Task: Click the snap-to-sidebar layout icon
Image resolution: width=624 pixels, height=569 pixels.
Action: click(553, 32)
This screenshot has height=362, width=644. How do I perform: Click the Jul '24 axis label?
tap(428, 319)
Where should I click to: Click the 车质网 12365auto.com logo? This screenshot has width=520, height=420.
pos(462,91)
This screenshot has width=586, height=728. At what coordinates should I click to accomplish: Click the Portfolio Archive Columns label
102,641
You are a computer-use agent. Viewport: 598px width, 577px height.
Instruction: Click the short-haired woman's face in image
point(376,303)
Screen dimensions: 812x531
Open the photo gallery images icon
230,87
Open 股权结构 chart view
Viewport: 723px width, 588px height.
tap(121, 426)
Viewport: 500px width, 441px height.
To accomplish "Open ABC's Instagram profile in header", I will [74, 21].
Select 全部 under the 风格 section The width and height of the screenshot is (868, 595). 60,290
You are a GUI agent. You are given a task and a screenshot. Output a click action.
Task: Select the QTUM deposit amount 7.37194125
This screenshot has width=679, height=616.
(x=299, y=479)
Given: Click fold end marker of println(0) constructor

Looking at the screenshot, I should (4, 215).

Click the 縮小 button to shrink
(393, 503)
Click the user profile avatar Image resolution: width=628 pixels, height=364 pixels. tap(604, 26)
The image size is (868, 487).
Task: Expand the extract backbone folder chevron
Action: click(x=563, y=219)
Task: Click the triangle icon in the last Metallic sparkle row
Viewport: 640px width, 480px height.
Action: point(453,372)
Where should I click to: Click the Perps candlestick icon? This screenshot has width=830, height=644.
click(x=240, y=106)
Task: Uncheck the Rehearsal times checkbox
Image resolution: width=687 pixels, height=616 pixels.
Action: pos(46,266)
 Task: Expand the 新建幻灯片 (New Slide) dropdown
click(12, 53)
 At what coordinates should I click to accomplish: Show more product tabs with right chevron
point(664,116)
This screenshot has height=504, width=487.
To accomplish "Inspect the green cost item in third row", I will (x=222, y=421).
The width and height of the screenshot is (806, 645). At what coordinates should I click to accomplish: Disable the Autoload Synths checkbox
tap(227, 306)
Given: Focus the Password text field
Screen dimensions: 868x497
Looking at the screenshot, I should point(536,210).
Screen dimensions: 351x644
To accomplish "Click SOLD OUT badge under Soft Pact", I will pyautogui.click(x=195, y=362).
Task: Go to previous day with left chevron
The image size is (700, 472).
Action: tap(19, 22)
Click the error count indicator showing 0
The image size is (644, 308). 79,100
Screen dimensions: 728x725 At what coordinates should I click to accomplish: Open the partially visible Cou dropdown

........

* [REQUIRED ACTION] Exactly as written, give the line containing "This screenshot has width=679, height=616." and all remaining lines of the records.

* [TASK RESPONSE]
This screenshot has width=679, height=616.
(x=299, y=479)
Given: Click fold end marker of println(0) constructor

Looking at the screenshot, I should (4, 215).

Click the 縮小 button to shrink
(393, 503)
Click the user profile avatar Image resolution: width=628 pixels, height=364 pixels. tap(604, 26)
The image size is (868, 487).
Task: Expand the extract backbone folder chevron
Action: click(x=563, y=219)
Task: Click the triangle icon in the last Metallic sparkle row
Viewport: 640px width, 480px height.
Action: point(453,372)
Where should I click to: Click the Perps candlestick icon? This screenshot has width=830, height=644.
click(x=240, y=106)
Task: Uncheck the Rehearsal times checkbox
Image resolution: width=687 pixels, height=616 pixels.
Action: pos(46,266)
 Task: Expand the 新建幻灯片 (New Slide) dropdown
click(12, 53)
 At what coordinates should I click to accomplish: Show more product tabs with right chevron
point(664,116)
This screenshot has height=504, width=487.
To accomplish "Inspect the green cost item in third row", I will (x=222, y=421).
The width and height of the screenshot is (806, 645). At what coordinates should I click to accomplish: Disable the Autoload Synths checkbox
tap(227, 306)
Given: Focus the Password text field
Screen dimensions: 868x497
Looking at the screenshot, I should point(536,210).
Screen dimensions: 351x644
To accomplish "Click SOLD OUT badge under Soft Pact", I will pyautogui.click(x=195, y=362).
Task: Go to previous day with left chevron
The image size is (700, 472).
Action: tap(19, 22)
Click the error count indicator showing 0
The image size is (644, 308). 79,100
Screen dimensions: 728x725 At what coordinates should I click to accomplish: Open the partially visible Cou dropdown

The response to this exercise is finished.